Compare this 1990s desktop computer to a smartphone that makes phone calls, takes photos, records video, serves as your alarm clock, can measure your heart rate, and handle many more apps. Which one runs faster?
If you’ve spent any time using WordPress, you’ve no doubt run into comments about people not wanting to use too many plugins on one site.
People come to this idea for all sorts of reasons. Some have first hand experience with plugins causing the “white screen of death” on their site. Others have experienced plugins that cause their page load time to slow down, a lot.
The thing is, if you use plugins with carefully crafted “good” code, then using 100 of those plugins will not make your site slow or problematic. Good code, in this case, as it pertains to WordPress plugins, means that it runs efficiently and lightly. It is not resource-intensive or memory-exhausting. You can pile on several hundred more of these good plugins, and even then, any lag will be negligible, insignificant, and barely noticeably when viewing the front of your site.
It’s not the number of plugins that slow a site down or cause a site to break.

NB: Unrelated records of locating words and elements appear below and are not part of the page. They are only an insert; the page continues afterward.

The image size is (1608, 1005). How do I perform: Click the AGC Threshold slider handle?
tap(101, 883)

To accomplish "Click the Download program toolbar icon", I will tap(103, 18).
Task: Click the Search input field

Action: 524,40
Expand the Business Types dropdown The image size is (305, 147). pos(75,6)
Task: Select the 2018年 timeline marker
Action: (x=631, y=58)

It takes just one plugin with memory-exhausting code to do that.
Consider two sites, “Site A” and “Site B,” both on the same hosting plan.
Site A has only one plugin installed, which happens to be a memory-exhausting one.

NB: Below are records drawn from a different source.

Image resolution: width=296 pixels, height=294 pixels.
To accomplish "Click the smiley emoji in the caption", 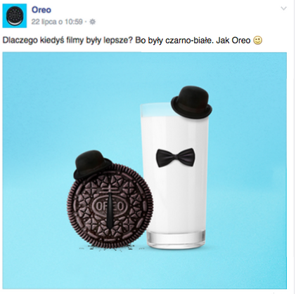I will point(257,40).
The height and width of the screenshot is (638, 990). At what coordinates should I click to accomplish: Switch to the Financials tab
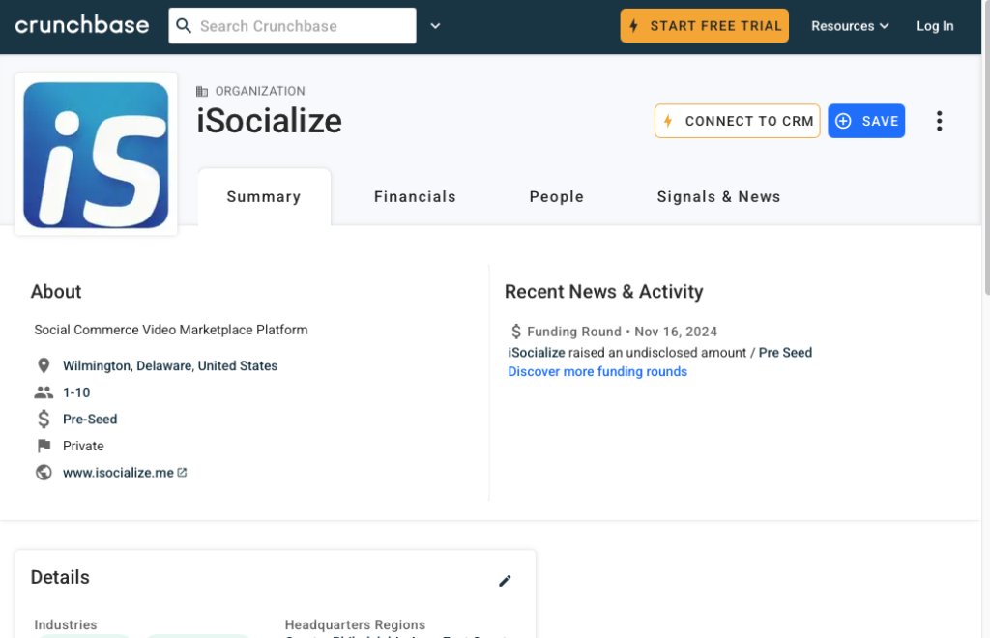pyautogui.click(x=415, y=197)
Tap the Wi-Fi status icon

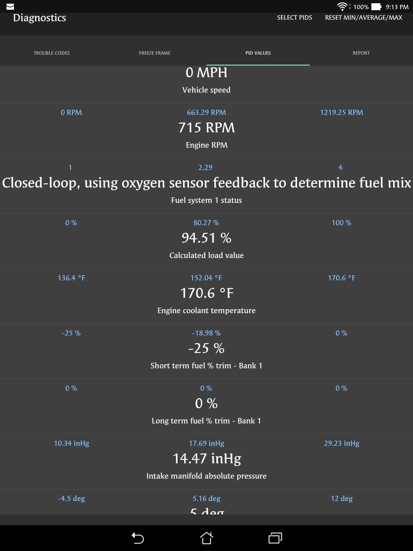[x=342, y=7]
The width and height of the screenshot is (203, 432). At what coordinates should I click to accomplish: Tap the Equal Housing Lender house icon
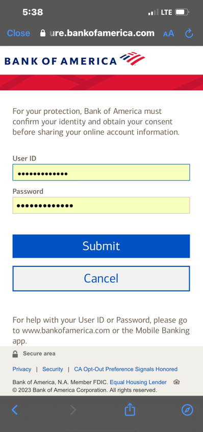pyautogui.click(x=176, y=382)
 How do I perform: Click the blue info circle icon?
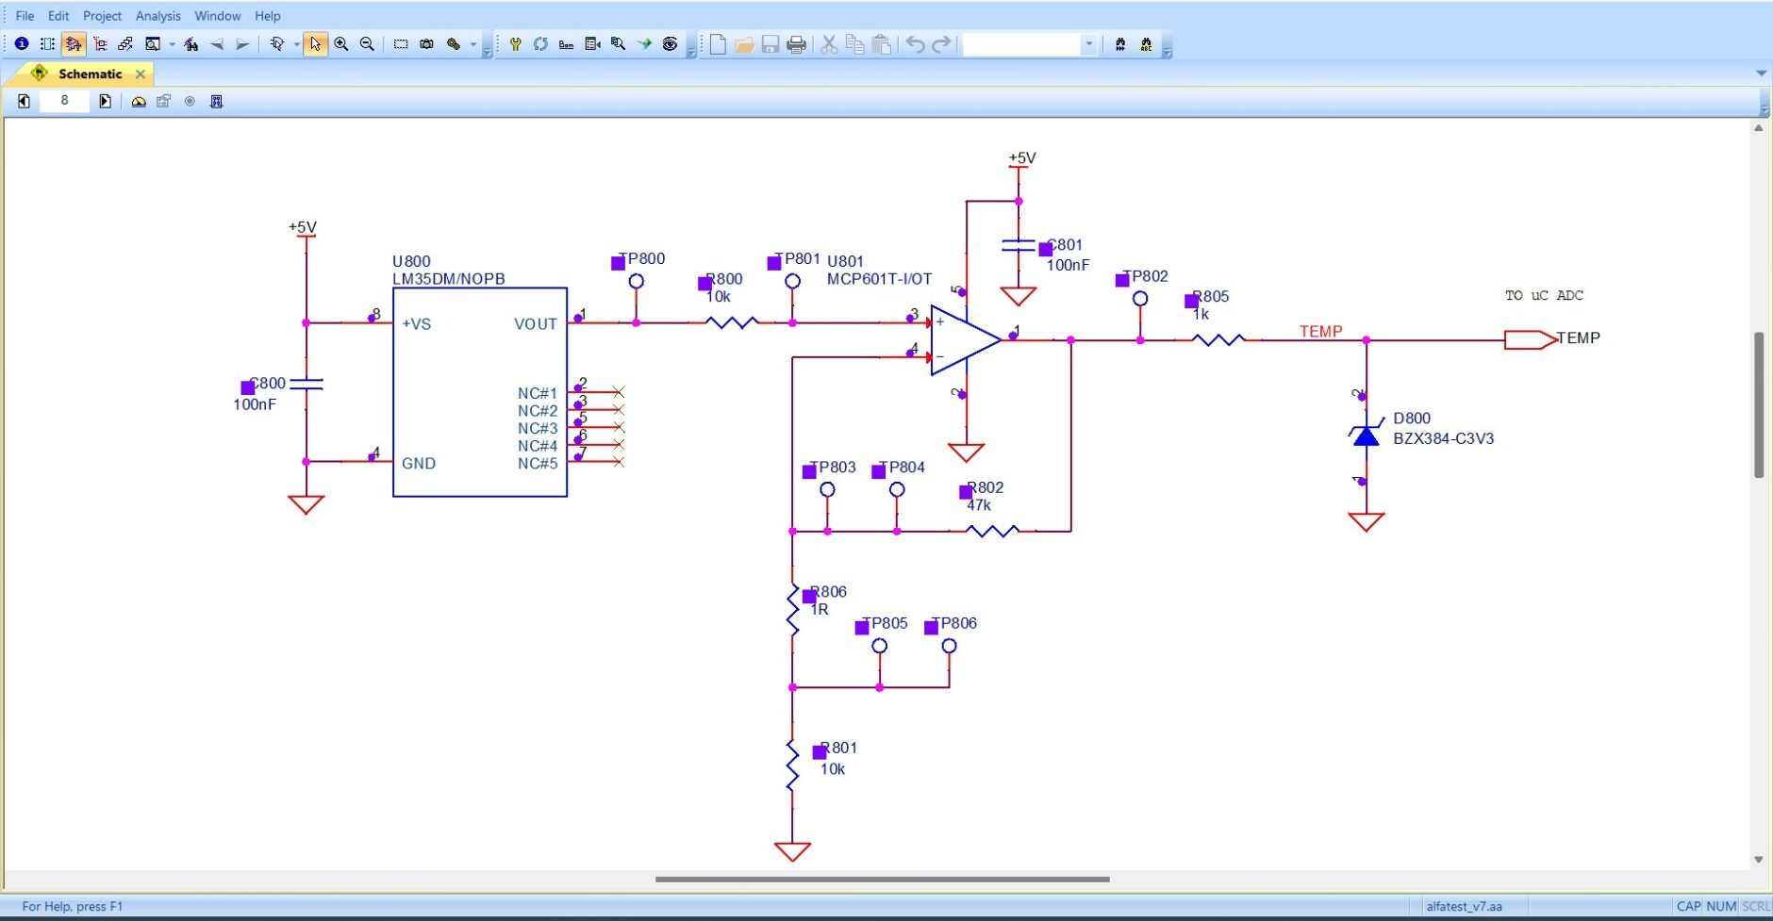(22, 44)
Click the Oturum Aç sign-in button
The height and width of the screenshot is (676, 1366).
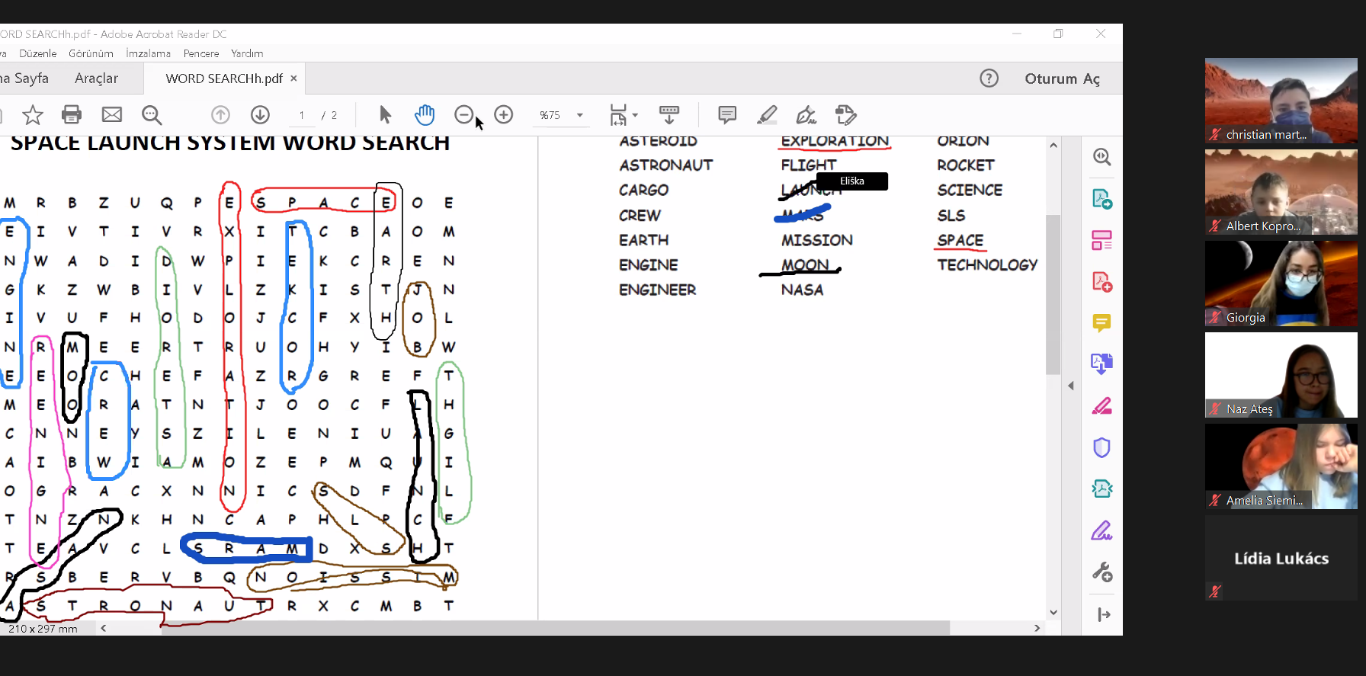click(1062, 78)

Site B has 100 plugins installed, but they all happen to be well-coded plugins with a light footprint.
Site B, with 100 plugins, will run faster and smoother than Site A, with only 1 bad plugin.
This brings me back to the image, above, of the 1990s desktop computer. Compare that computer to a smartphone with dozens of apps and functionalities. Which one runs faster? Even with all the extra functionality, the smartphone runs faster than a 90s computer because of the way it is designed.
It’s the same with WordPress plugins. The way a WordPress plugin is designed, or coded, is what determines whether it will slow a site down.
So, it’s not the number of plugins that slows a site down. It’s the way the plugin is written that matters.
If you use plugins that are written with optimization in mind, you don’t have to worry about using “too many” plugins.